Items listed in a dataset:
· · · · ·

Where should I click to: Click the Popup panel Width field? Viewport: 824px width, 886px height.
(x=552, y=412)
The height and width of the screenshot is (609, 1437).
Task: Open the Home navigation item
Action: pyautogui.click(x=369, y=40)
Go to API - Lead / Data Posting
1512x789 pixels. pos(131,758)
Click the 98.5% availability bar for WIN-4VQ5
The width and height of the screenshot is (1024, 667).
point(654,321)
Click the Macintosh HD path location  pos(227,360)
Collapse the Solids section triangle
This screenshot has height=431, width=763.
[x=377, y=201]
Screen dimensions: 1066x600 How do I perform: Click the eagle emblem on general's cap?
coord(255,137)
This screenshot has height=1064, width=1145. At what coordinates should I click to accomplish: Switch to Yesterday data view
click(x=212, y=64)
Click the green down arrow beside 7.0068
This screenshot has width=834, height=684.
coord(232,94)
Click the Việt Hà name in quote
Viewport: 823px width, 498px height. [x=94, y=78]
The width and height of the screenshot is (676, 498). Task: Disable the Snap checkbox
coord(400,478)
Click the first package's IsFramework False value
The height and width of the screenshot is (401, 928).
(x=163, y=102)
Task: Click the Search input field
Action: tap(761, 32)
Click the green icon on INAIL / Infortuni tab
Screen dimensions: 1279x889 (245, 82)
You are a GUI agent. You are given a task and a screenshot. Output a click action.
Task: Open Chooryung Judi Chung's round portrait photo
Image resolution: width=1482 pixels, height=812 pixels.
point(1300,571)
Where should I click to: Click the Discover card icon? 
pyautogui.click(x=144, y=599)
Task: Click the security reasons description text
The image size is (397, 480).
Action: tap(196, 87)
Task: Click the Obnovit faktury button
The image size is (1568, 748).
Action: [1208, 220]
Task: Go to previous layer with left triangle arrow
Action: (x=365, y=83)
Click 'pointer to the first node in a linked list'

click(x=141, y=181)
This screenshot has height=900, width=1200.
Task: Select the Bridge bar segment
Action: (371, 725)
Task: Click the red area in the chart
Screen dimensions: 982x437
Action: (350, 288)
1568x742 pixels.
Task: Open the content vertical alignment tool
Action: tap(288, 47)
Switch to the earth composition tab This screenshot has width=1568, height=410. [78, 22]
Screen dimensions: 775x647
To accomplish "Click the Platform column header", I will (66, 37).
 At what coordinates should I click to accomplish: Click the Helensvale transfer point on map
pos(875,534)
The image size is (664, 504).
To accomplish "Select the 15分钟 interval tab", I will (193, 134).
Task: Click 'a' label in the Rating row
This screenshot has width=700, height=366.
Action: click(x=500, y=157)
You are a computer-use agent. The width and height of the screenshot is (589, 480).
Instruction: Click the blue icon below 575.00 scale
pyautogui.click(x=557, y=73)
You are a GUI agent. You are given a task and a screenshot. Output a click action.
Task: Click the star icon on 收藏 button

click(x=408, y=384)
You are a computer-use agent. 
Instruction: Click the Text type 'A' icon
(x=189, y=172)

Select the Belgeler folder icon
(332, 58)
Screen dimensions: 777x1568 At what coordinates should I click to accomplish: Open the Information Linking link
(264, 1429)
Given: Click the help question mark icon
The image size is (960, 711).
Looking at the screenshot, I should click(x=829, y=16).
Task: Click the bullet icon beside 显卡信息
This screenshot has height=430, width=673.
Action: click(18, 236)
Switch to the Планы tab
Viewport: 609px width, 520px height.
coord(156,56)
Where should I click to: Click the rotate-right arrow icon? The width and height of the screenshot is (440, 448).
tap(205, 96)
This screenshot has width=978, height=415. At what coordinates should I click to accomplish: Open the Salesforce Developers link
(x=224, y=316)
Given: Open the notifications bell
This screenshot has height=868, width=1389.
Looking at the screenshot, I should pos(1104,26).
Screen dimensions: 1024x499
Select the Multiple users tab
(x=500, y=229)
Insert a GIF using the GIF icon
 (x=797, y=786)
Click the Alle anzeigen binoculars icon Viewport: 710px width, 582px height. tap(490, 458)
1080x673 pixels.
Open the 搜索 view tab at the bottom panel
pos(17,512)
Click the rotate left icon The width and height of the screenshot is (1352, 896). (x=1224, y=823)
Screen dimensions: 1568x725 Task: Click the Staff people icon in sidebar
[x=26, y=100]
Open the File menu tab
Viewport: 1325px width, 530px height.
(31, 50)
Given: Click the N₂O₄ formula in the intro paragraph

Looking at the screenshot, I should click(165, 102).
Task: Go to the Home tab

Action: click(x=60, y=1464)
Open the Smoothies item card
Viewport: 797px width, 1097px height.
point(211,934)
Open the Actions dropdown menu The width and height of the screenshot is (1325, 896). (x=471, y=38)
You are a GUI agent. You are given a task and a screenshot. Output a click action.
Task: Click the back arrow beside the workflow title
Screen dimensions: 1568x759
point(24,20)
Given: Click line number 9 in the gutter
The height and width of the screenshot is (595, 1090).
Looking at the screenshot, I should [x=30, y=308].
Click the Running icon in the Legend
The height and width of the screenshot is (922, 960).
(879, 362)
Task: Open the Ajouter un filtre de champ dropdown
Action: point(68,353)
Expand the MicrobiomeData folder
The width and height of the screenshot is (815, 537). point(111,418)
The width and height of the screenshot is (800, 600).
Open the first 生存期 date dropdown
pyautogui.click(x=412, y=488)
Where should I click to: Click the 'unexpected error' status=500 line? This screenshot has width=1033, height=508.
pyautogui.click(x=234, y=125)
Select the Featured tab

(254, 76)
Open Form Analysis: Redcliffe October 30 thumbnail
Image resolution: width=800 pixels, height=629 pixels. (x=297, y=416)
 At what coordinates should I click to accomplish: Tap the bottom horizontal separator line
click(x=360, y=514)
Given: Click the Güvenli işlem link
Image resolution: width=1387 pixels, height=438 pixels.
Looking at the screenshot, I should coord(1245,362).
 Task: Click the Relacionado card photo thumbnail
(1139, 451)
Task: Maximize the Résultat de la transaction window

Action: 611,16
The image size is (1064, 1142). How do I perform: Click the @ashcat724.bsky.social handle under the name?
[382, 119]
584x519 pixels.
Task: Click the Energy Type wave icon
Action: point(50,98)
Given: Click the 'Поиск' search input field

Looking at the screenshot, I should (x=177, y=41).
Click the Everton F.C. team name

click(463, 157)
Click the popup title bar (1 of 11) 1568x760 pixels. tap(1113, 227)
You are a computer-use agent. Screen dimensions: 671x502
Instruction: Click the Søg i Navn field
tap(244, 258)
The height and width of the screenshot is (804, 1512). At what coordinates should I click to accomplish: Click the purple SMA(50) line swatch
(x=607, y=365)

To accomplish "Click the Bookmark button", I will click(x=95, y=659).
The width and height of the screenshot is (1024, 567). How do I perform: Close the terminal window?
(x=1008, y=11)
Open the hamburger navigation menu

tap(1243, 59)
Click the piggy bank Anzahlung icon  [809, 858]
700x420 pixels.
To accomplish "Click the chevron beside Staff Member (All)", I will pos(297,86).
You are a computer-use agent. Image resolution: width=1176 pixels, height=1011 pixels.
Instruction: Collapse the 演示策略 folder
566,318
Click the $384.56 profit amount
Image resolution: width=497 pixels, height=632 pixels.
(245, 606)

· · · · ·

» Problem details
An answer is complete only when it holds every line above containing the string "will".

» Result for this task
To accomplish "Click the Platform column header", I will (66, 37).
To accomplish "Select the 15分钟 interval tab", I will (193, 134).
To accomplish "Click the Bookmark button", I will click(x=95, y=659).
To accomplish "Click the chevron beside Staff Member (All)", I will pos(297,86).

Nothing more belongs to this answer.